Each application for an abortion clinic, a hospital or nursing home license shall be made on a form prescribed by the Board. The application shall specify the abortion clinic's, hospital's or nursing home's official name and the kind of hospital or nursing home, the, location thereof, the name of the person in charge, and such additional relevant information as the Board requires, including the kind of hospital or nursing home or, in the case of abortion clinics, whether the clinic performs second trimester or first trimester abortions or both.

§ 32.1-130. Service charges for hospitals and nursing homes; licensure fees for abortion clinics.

A. A service charge of $1.50 per patient bed for which the hospital or nursing home is licensed, but not less than $75 nor more than $500, shall be paid for each license upon issuance and renewal. The service charge for a license for a hospital or nursing home which does not provide overnight inpatient care shall be $75.

B. All service charges received under the provisions of this article subsection A shall be paid into a special fund of the Department and are appropriated to the Department for the operation of the hospital and nursing home licensure and inspection program.

C. All abortion clinics shall submit, in accordance with the Board's regulations, such licensure fees as may be required to support the costs of the abortion clinic licensure and inspection program.

§ 32.1-131. Expiration and renewal of licenses.

All licenses for abortion clinics, hospitals, and nursing homes shall expire at midnight December 31 of the year issued, or as otherwise specified, and shall be required to be renewed annually.

§ 32.1-133. Display of license.

The current license for all abortion clinics, hospitals, and nursing homes shall at all times be posted in each abortion clinic, hospital or nursing home in a place readily visible and accessible to the public.

§ 32.1-135. Revocation or suspension of license or certification; restriction or prohibition of new admissions to nursing home or on the operation of an abortion clinic.

A. In accordance with applicable regulations of the Board, the Commissioner (i) may restrict or prohibit new admissions to any nursing home or certified nursing facility or the operation of any abortion clinic, or (ii) may petition the court to impose a civil penalty against any nursing home or certified nursing facility or abortion clinic or to appoint a receiver for such a nursing home or certified nursing facility, or, in the case of a nursing home or certified nursing facility, both, or (iii) may revoke the certification or may revoke or suspend the license of an abortion clinic, a hospital or nursing home or the certification of any certified nursing facility for violation of any provision of this article or Article 2 (§ 32.1-138 et seq.) of this chapter or of any applicable regulation promulgated under this chapter or for permitting, aiding, or abetting the commission of any illegal act in the abortion clinic, hospital or nursing home.

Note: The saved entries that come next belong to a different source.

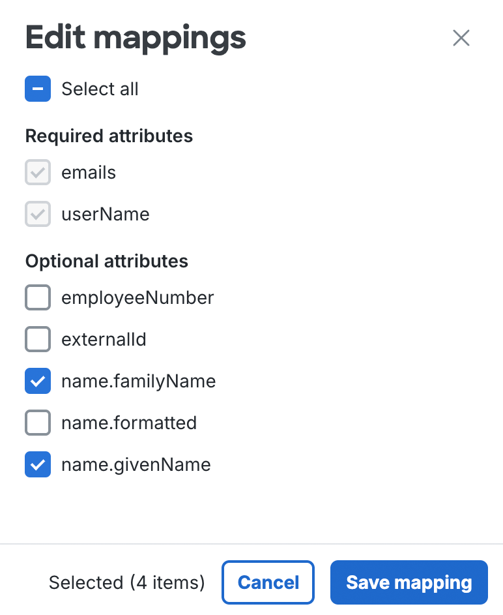Click the indeterminate Select all checkbox

pos(38,89)
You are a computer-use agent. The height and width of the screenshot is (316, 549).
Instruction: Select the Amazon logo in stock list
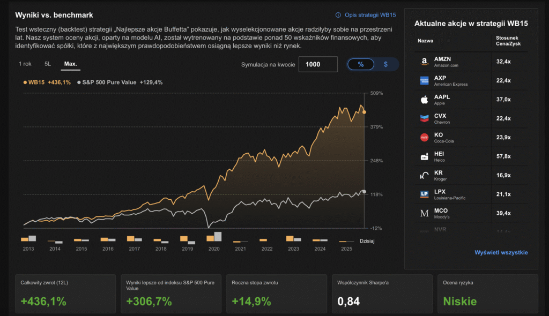(424, 61)
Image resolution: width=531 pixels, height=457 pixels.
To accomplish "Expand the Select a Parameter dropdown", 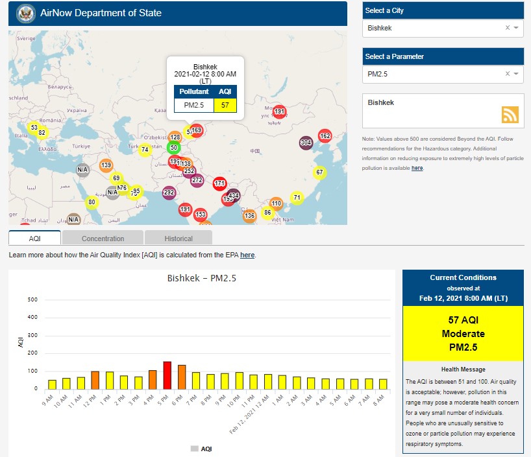I will [516, 74].
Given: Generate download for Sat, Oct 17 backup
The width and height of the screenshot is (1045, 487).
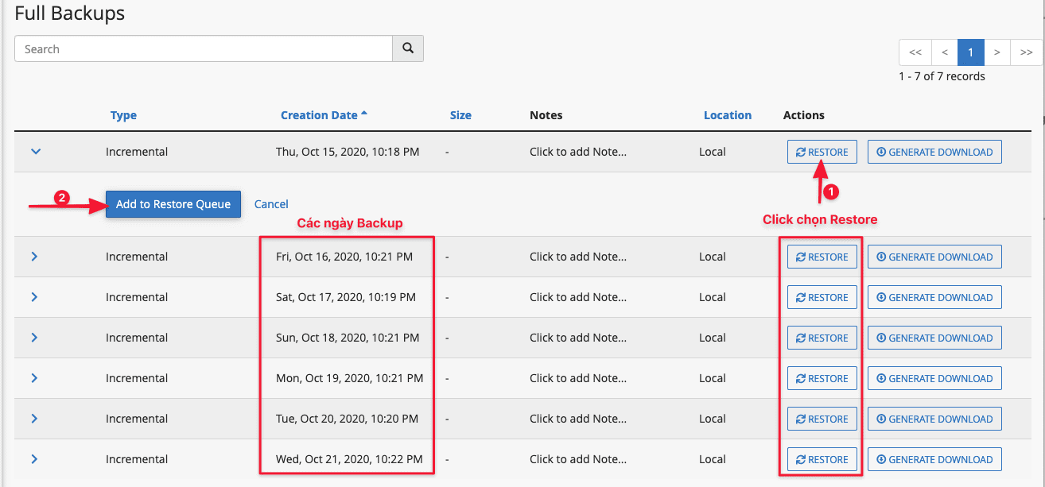Looking at the screenshot, I should coord(934,297).
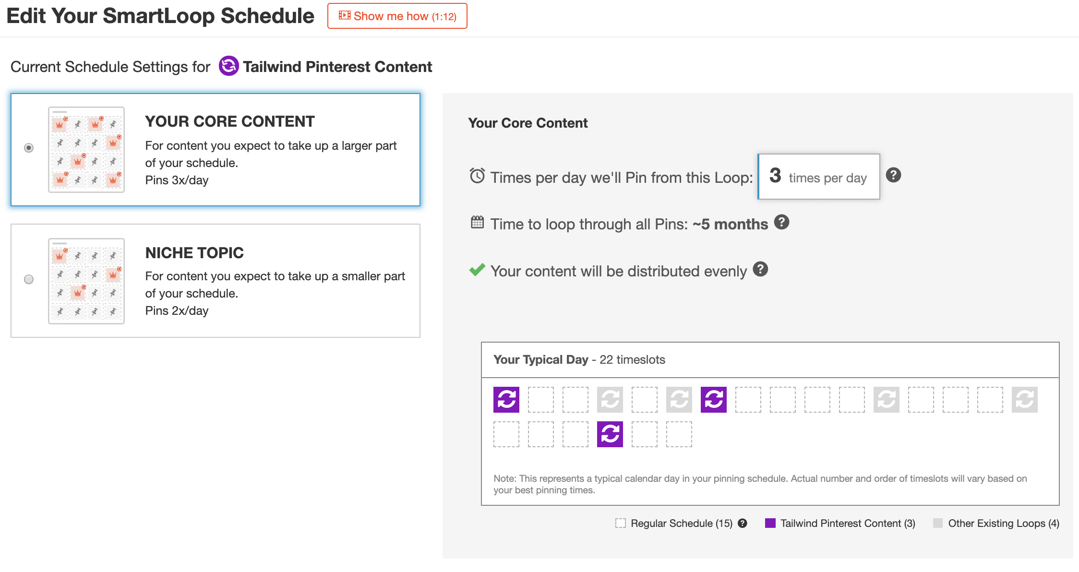Click the alarm clock icon before Times per day

point(477,176)
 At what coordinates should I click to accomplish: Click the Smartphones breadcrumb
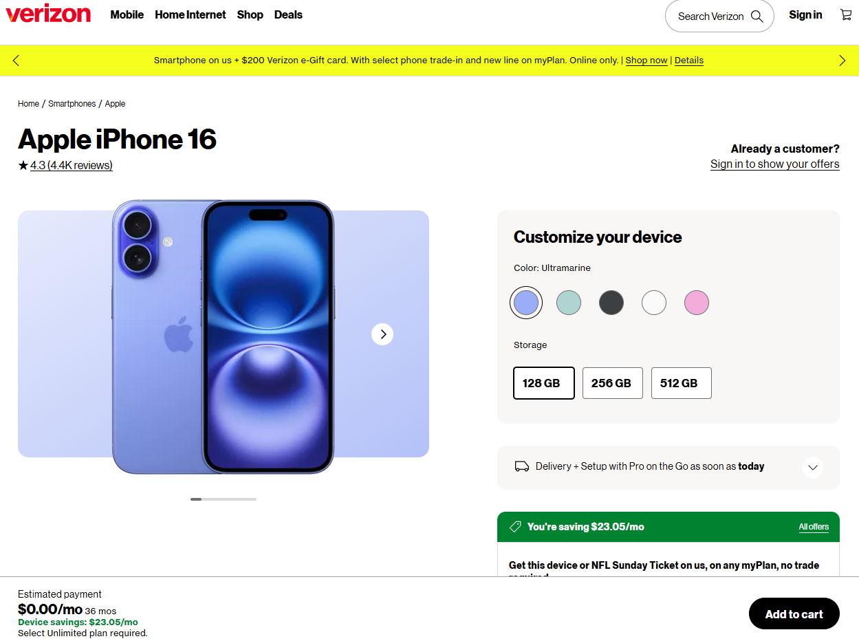point(72,104)
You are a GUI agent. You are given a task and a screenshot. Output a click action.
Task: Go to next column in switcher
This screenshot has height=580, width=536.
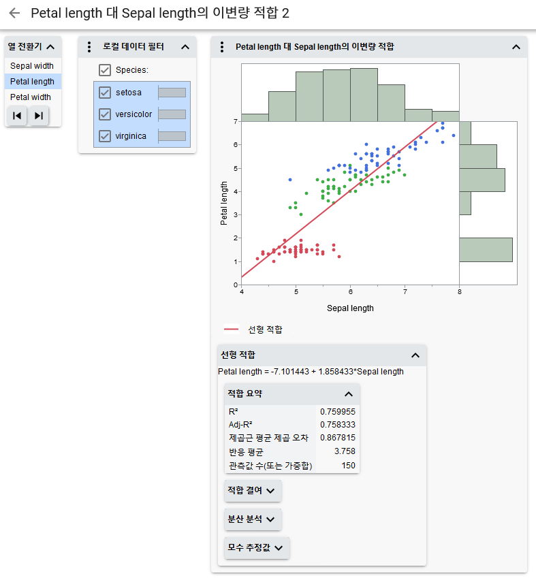tap(39, 116)
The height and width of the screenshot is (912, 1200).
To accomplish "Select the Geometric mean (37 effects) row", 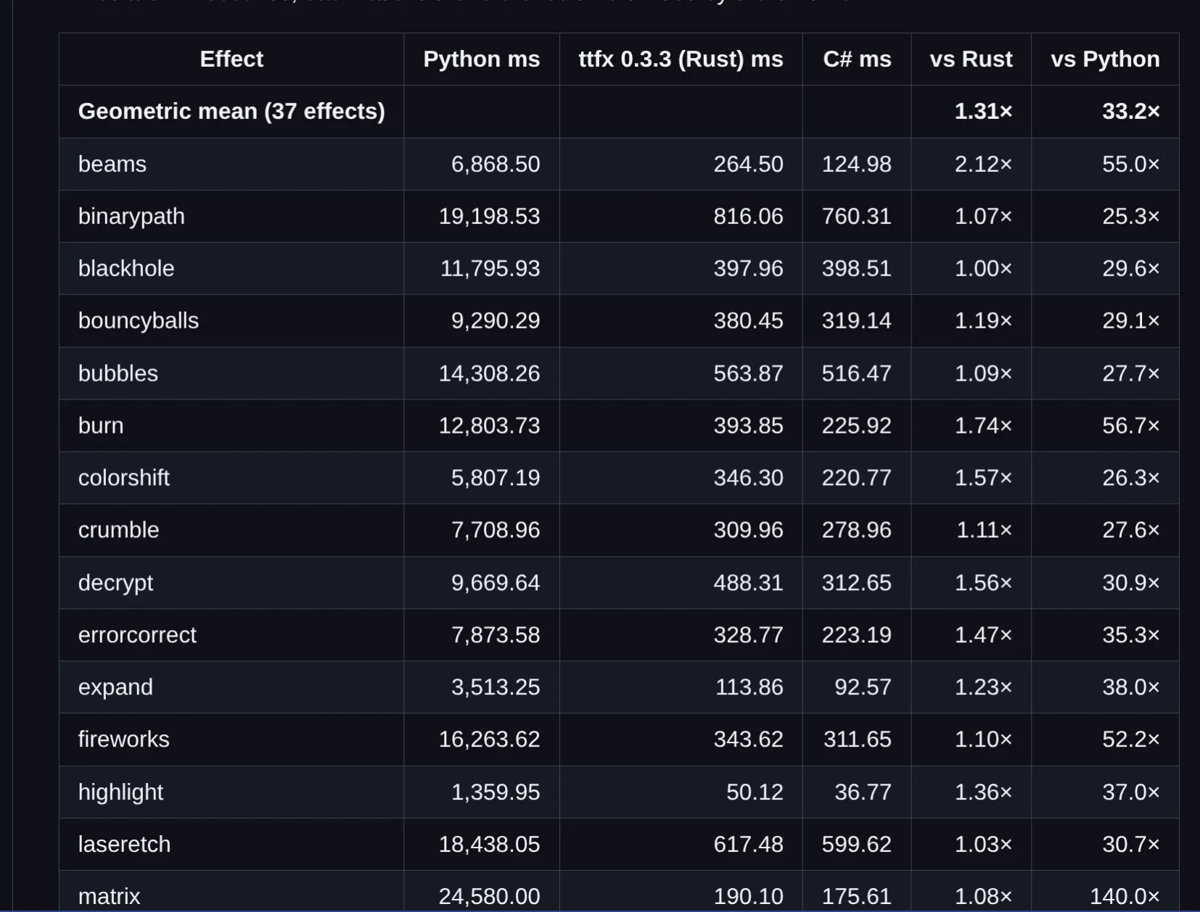I will [619, 112].
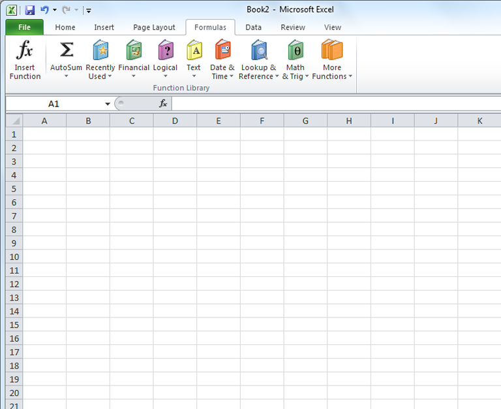Select column D header
The image size is (501, 409).
175,121
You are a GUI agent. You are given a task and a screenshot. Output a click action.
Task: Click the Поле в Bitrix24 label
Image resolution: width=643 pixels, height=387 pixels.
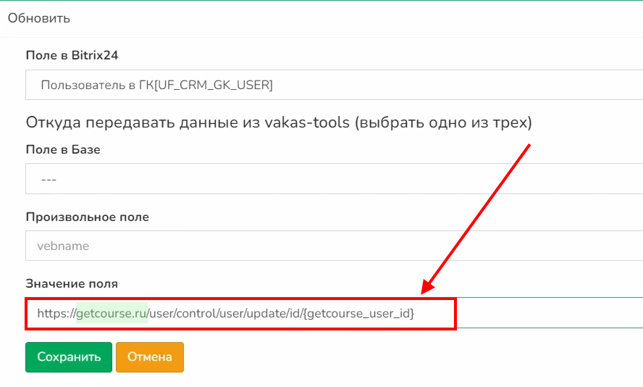tap(72, 55)
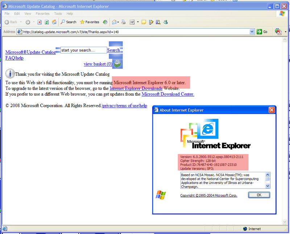Click the Go button beside address bar
Viewport: 290px width, 234px height.
[262, 32]
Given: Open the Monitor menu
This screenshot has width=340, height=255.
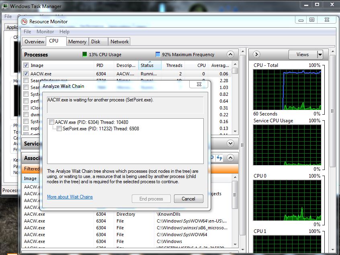Looking at the screenshot, I should (x=45, y=32).
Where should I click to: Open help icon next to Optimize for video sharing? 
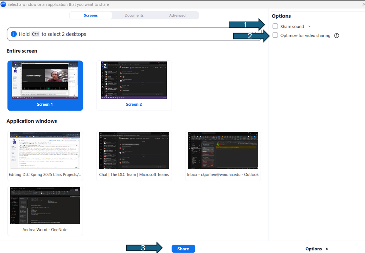(336, 36)
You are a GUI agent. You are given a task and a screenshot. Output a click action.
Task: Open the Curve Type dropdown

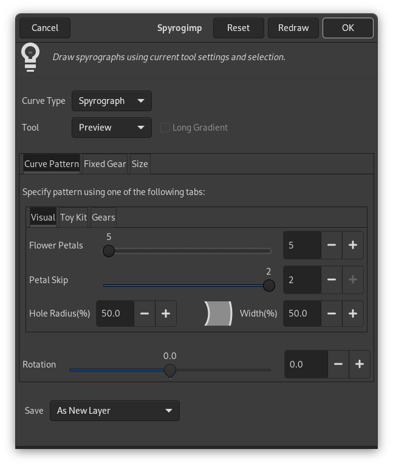111,101
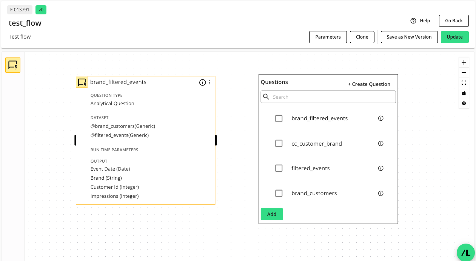The image size is (476, 261).
Task: Open the node options three-dot menu
Action: (x=210, y=82)
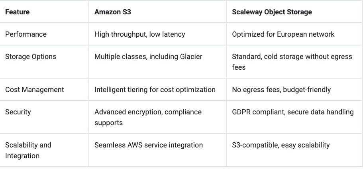
Task: Select 'Seamless AWS service integration' cell
Action: (149, 145)
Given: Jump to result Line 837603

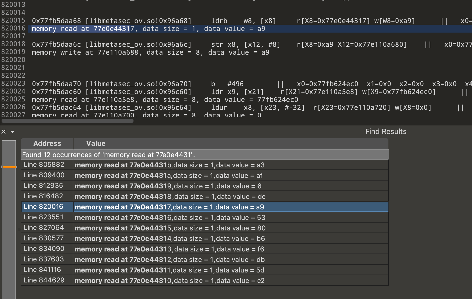Looking at the screenshot, I should point(44,259).
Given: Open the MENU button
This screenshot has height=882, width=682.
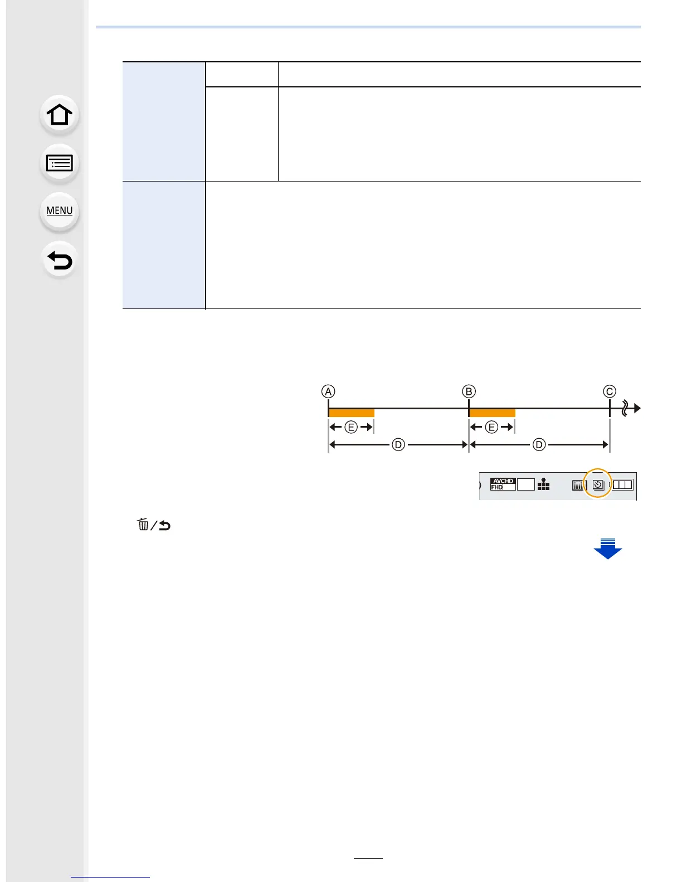Looking at the screenshot, I should tap(59, 211).
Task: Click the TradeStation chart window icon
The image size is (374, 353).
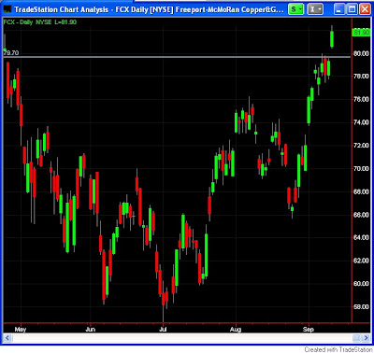Action: coord(7,9)
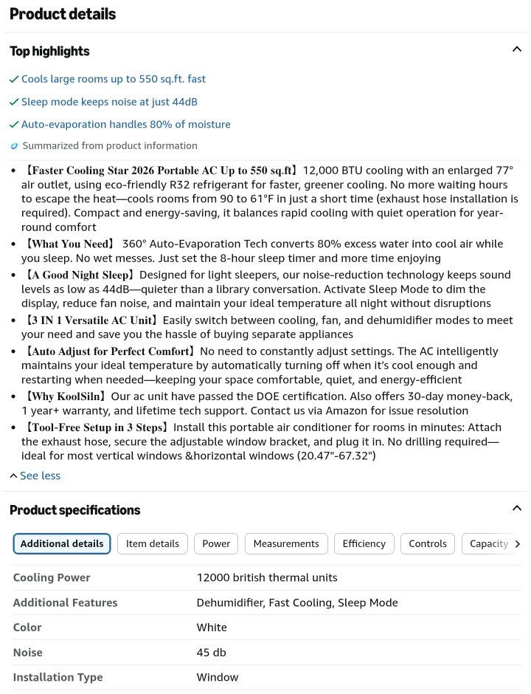Screen dimensions: 531x694
Task: Click the caret icon next to See less
Action: point(13,475)

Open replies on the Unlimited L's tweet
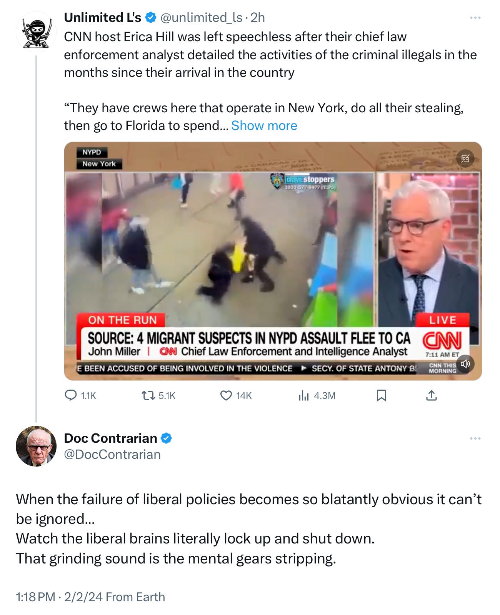point(80,395)
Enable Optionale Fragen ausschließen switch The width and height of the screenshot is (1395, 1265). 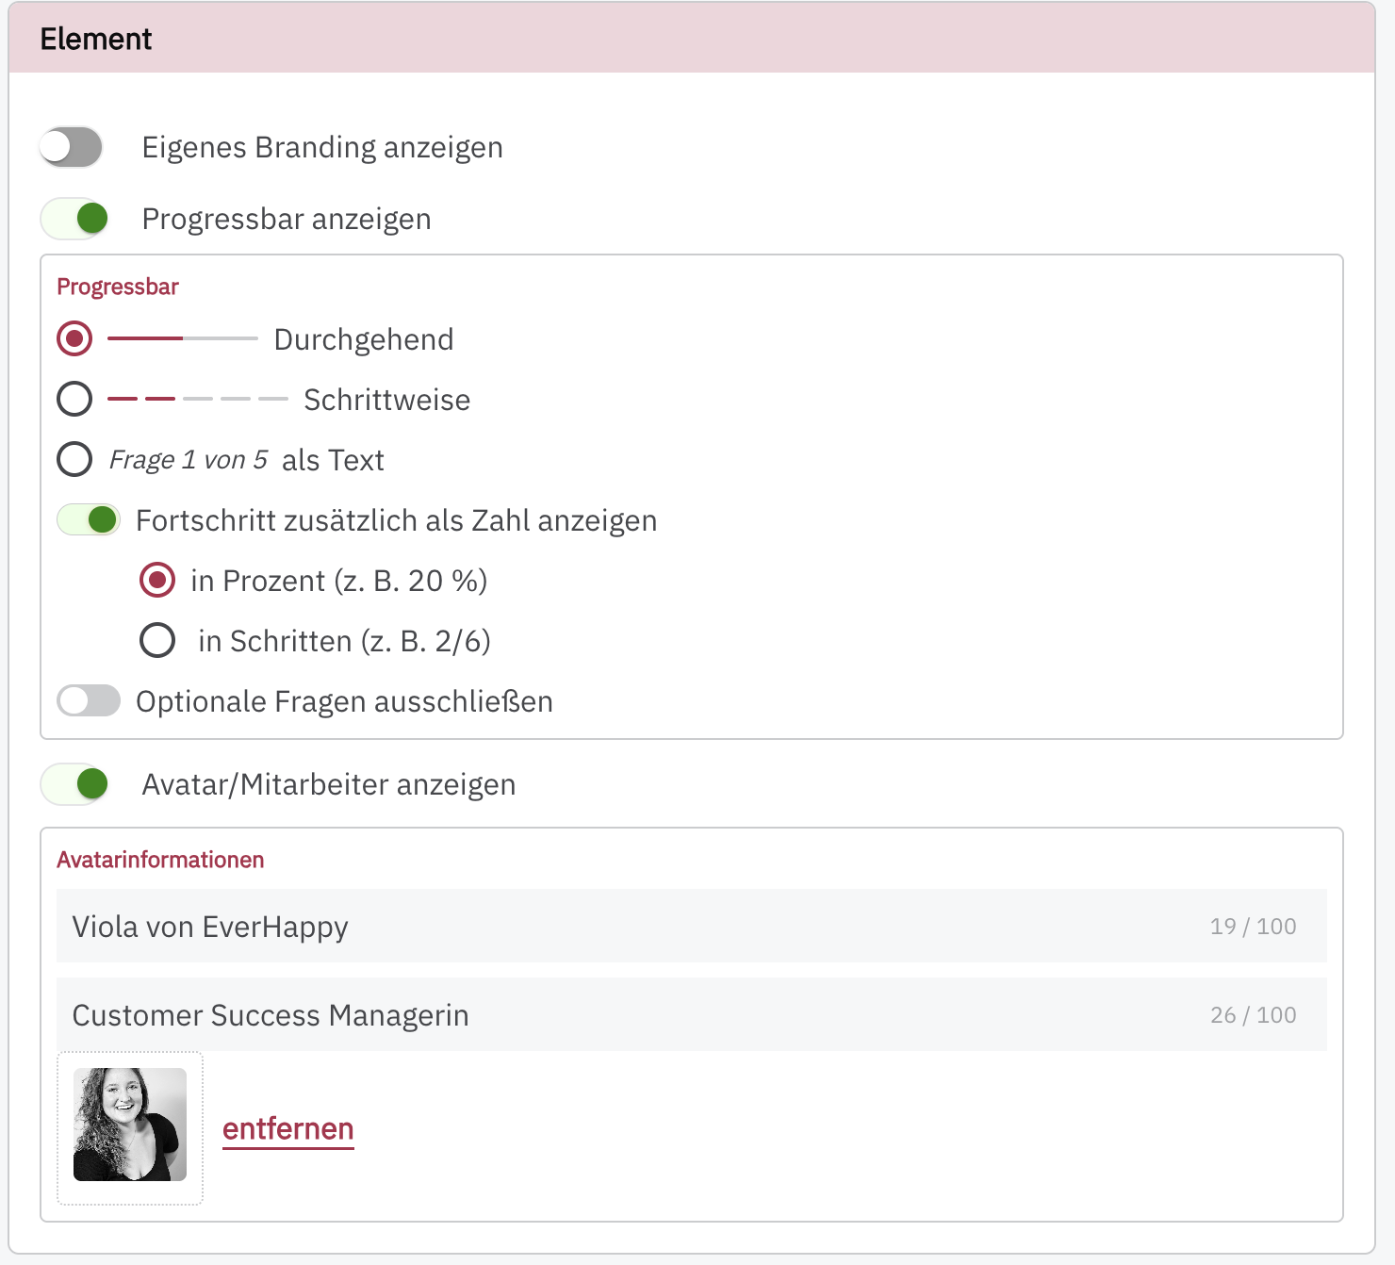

All appeals from notice of imposition of administrative sanctions shall be received in writing within fifteen days of the date of receipt of such notice. The provisions of the Administrative Process Act (§ 2.2-4000 et seq.) shall be applicable to such appeals.

B. If a license or certification is revoked as herein provided, a new license or certification may be issued by the Commissioner after satisfactory evidence is submitted to him that the conditions upon which revocation was based have been corrected and after proper inspection has been made and compliance with all provisions of this article and applicable state and federal law and regulations hereunder has been obtained.

C. Suspension of a license shall in all cases be for an indefinite time. The Commissioner may completely or partially restore a suspended license or certificate when he determines that the conditions upon which suspension was based have been completely or partially corrected and that the interests of the public will not be jeopardized by resumption of operation. No additional service charges shall be required for restoring such license.